§ Given passage:
I feel like a terrible mother. I have not enjoyed the majority of the last 7-8 years with my 9 year old son. He has always struggled at school and has been a very volatile and angry child at home. I have been miserable for years. I felt like it was me, my parenting, my personality, something. He has a 6 year old brother who is very different and it made me realise something was up. Eventually, after a friend suggested I look into it, we realised our DS9 had so many symptoms of ADHD (inattentive - not hyperactive) and we had him assessed by a psych (privately) 2 weeks ago. Sure enough, the diagnosis was conclusive - not even borderline. It explains so much, particularly his extreme academic struggles. We are starting medication imminently and also executive processing counselling/coaching. The problem is this has ground me down so much I am broken. I have been on a low dose anti depressant for years now 20mg citalopram) but this is really affecting family life. His little brother is witnessing so much screaming and anger and now violence - throwing things around the house, swearing. My son is actually a sweet boy, he is kind and sensitive, but I hate parenting this. I am taking some time off work because I am struggling to juggle everything. My marriage is suffering as it makes me and my husband argue (but we are conscious of this and we are trying to be a team). I am ashamed to say we are considering boarding school from year 6 or 7 as it is becoming too much and making family life so miserable. I am struggling to get out of bed in the morning. Can anyone empathise? Anyone been there? I have read all the books. I have lists and wall charts and plans and everything. Everything is still miserable and shitty. So much shouting and anger and volatility.

§ Task goal: Pick up the post about raising a son with ADHD and continue it from its last sentence.

§ Listed records:
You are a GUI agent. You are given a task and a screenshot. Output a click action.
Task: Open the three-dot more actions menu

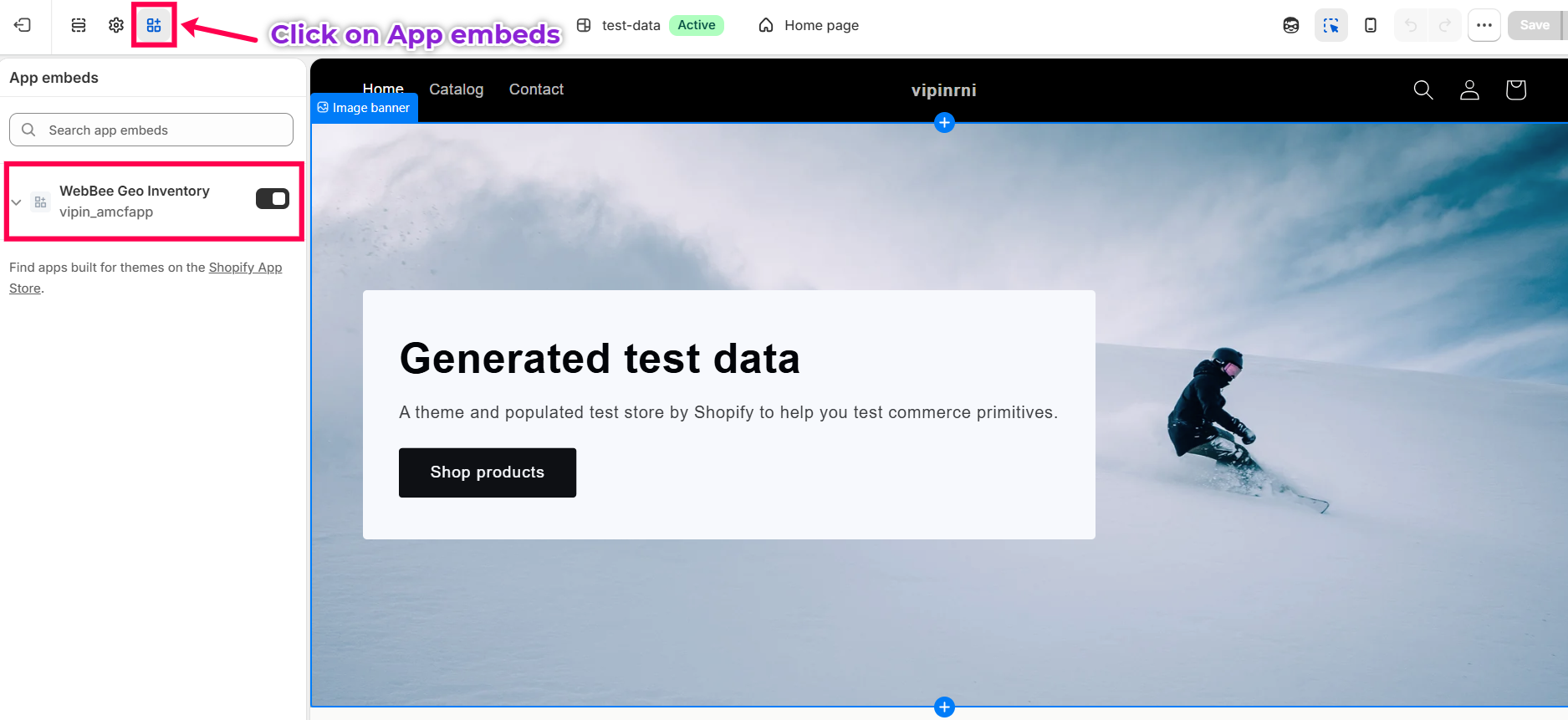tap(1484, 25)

==

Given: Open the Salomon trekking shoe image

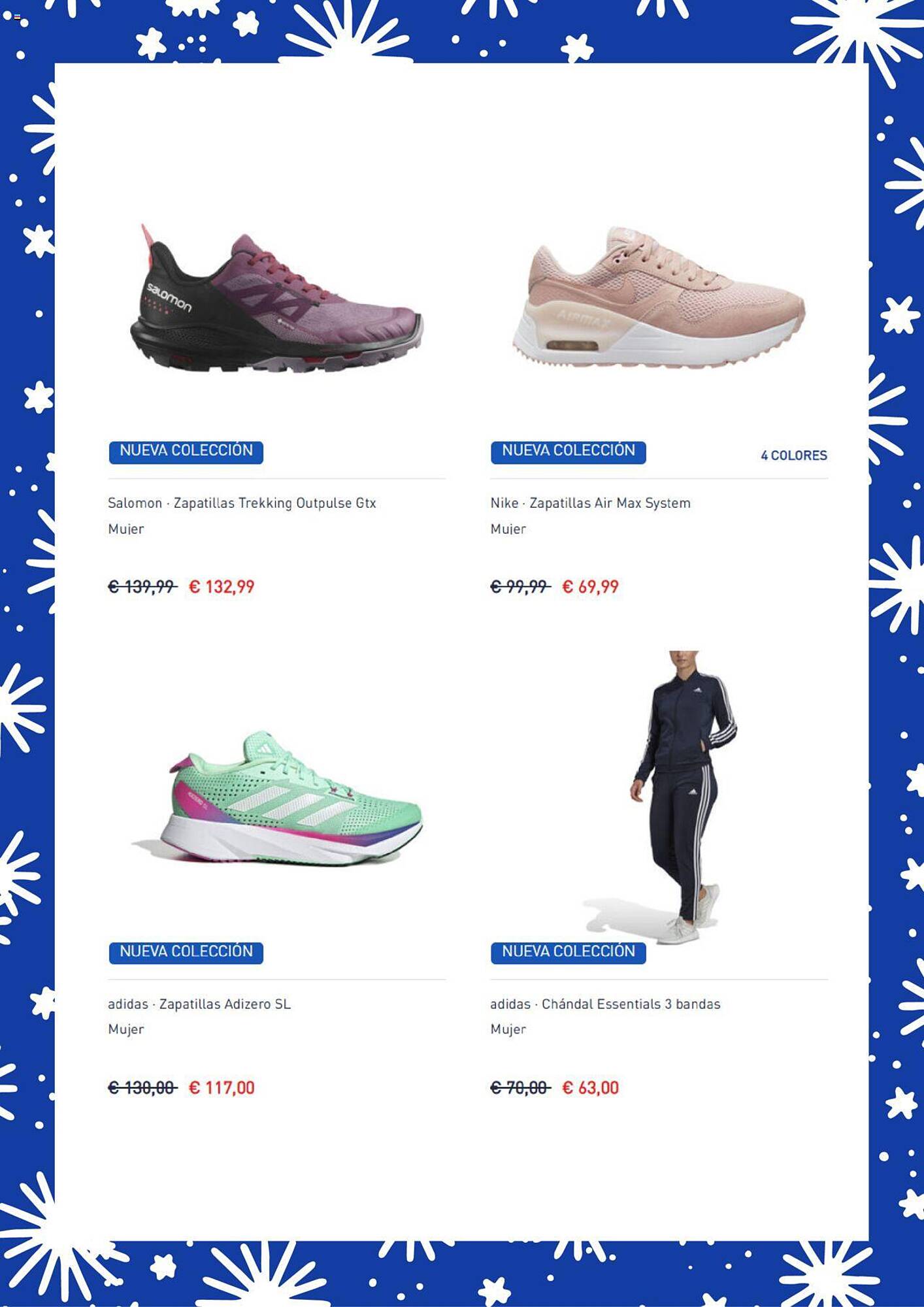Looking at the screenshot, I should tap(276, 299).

§ Exercise output:
I have also noticed that screen time (xbox and iPad - not so much TV) really exacerbates things even though he only has it Friday/Saturday/Sunday. After he turns it off (usually there is a fight about that - even though we use timers and warnings and so on) he is HORRIBLE and tends to start a fight with his brother or me immediately afterwards.
Anyone been here and come through it?